Get ready for a wild 2019 for tech stocks and the FAANG names in particular.
That's the message from NYU business school professor and author Scott Galloway, who made his annual no-holds-barred predictions for tech at Business Insider's Ignition conference in NYC this week.
Galloway closely follows Big Tech and has written in his book "The Four" about the dangerous concentration of power and influence among the U.S.'s largest tech companies -- Apple (AAPL) , Amazon (AMZN) , Facebook (FB) and Alphabet (GOOGL) . Last year, he accurately predicted that Amazon would choose the Washington, DC area for one of its HQ2 locations, arguing that would clearly be the choice of CEO Jeff Bezos, who has a house nearby and owns the Washington Post.
On Monday, Galloway made roughly 19 predictions and recommendations about the tech industry in 2019, although not all of them were about tech stocks specifically. Here are his top predictions about tech stocks:
1. Amazon will surpass Apple as the world's most valuable public company.
Galloway had previously predicted this would happen in 2018, but still thinks it will happen soon (the current standing is Apple at $838 billion and Amazon at $816 billion). Galloway argues that Amazon's Alexa has replaced the iPhone as the most transformative device in the history of modern business.
2. Amazon will spin out AWS.
This is Galloway's big prediction for 2019 or 2020; he argues that Bezos will make the move pre-emptively to forestall the government from moving to break up or otherwise regulate the company itself. Making it easier, Galloway argues, is the fact that Amazon now has another cash cow business that can replace AWS as a means of subsidizing its retail platform -- the media division.
Once it happens, AWS will be one of the 10 most valuable companies in the world, according to Galloway, who predicts it could be valued anywhere from $70 billion to as much as $600 billion, depending on what comparable metrics you apply. "Spins work; throughout the history of technology, they tend to be very positive for shareholders," Galloway notes.
3. Instagram should also be spun out of Facebook.
With Facebook's stock plunge this year, Galloway notes that it's now trading at a forward multiple similar to that of Coke KO and P&G PG, which are growing at just 6% a year vs. Facebook's 30% annual revenue growth. Despite Facebook being "bad for humanity and bad for the planet," according to Galloway, he also calls the company "likely the most undervalued stock in America." Spinning out Instagram would unlock value and create a company valued at anywhere from $110 billion to $470 billion.
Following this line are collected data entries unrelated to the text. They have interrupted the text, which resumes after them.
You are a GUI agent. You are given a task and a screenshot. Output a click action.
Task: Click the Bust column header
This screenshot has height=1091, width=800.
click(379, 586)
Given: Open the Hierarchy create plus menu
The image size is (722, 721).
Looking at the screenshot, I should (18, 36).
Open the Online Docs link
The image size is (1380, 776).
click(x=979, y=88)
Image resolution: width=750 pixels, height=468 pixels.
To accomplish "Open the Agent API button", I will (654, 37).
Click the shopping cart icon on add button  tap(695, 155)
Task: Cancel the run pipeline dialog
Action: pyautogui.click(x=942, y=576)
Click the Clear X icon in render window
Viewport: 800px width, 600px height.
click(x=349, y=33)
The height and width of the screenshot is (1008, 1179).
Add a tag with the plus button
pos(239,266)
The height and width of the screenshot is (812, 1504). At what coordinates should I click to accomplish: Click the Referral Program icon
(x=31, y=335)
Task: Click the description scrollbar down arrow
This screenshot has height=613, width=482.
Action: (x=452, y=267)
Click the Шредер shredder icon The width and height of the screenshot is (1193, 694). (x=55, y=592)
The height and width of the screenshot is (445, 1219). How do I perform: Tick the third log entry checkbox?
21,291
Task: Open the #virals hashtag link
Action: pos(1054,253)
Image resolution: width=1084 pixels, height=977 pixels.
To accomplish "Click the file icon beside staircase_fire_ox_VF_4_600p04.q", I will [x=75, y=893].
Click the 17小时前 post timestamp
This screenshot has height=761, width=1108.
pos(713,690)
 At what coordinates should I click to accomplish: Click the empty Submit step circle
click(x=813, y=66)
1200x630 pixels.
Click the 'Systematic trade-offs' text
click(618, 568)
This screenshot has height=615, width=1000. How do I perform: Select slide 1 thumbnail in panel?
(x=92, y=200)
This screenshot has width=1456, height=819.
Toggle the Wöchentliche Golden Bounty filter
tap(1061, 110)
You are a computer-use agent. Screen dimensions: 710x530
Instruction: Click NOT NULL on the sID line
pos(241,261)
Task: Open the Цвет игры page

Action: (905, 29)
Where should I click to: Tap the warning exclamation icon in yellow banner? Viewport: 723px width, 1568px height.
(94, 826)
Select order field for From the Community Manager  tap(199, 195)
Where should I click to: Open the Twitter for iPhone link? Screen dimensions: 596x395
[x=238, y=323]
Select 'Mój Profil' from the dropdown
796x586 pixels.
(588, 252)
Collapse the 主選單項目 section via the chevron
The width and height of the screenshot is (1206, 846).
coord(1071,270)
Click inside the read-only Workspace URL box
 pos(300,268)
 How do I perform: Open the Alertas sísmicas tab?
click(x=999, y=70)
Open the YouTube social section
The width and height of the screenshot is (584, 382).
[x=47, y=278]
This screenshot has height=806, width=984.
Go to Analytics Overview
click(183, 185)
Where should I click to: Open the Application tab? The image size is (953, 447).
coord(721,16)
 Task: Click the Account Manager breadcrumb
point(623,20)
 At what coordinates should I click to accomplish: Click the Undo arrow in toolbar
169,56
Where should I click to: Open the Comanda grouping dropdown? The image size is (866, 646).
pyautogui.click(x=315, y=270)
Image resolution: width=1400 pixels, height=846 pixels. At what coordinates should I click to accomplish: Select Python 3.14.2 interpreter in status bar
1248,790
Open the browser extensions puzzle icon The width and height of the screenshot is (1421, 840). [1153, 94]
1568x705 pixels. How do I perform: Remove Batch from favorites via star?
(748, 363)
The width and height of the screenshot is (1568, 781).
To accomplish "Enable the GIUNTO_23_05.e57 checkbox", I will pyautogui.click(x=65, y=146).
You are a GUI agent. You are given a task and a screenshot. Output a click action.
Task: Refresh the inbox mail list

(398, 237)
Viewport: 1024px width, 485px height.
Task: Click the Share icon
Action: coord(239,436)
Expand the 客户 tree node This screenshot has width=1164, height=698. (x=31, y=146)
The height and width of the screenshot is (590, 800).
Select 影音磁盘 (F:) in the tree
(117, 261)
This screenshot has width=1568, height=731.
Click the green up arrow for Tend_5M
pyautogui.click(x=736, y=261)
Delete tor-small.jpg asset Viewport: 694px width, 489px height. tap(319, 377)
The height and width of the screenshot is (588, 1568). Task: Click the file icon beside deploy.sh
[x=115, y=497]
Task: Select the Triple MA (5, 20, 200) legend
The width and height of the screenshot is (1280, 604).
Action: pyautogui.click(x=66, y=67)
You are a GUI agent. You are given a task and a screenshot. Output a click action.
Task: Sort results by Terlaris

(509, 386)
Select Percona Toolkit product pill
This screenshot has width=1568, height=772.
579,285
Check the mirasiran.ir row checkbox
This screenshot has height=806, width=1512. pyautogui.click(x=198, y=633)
4. Europe will continue 'going gangster' on Big Tech.
Galloway notes that Europe registers all the downside of Big Tech, including the weaponization of their elections, the anti-competitive behavior and avoidance of taxes, but only a fraction of the upside in terms of the jobs and wealth creation. As a result, we're seeing Europe levy fines against many big tech firms for anti-competitive practices and new revenue taxes being adopted.
5. The Big Four will continue uncoupling from each other in terms of stock performance.
While they've tended to have been grouped together by investors, the four tech giants' stock moves have now started to diverge. Significantly, Galloway notes that Apple has come out of the recent challenges to Big Tech significantly better off reputation-wise than the others as a result of its stance of not trading on customers' data, opportunistic as that stance may be.
6. Amazon will soon become the fastest-growing health-care company in the world.
Health care, with its high prices and customer dissatisfaction, is one of the industries most vulnerable to disruption, and tech companies are increasingly investing in both financial and human capital in the space. Galloway argues that of the Big Four, Amazon is best-positioned to profit here, particularly by selling health insurance, since it already has so much valuable data on its customers' habits.
"They're very good at sitting on top of a large data set and deciding which businesses to be in and which to outsource," Galloway says. "That's a perfect fulcrum for an entry into health care." In addition, Galloway notes that "health care will demand extraordinary capital investments and losses in the short term -- Amazon has this as a core competency."
7. Mark Zuckerberg can and should be fired as CEO by a resolute board, and Sheryl Sandberg should go, too.
While many view Zuckerberg as un-fireable given his control over the voting shares of Facebook, Galloway argues that he can be removed by a board that's determined to hold him to account for decisions that have resulted in a significant loss in shareholder value this year. According to Galloway, board members could join together to fire Zuckerberg as CEO and kick him up to chairman. Zuckerberg could then, in turn, fire the entire board, but then think of the reaction from the public and from regulators to such a move.
"I don't think Zuckerberg will burn his castle to save it," says Galloway. Likewise, Galloway says COO Sheryl Sandberg should be fired as well, noting that she "failed to do her job and protect the commonwealth."
How many of Galloway's 2019 predictions will end up coming true? Time will tell, but his past record has been pretty good so far.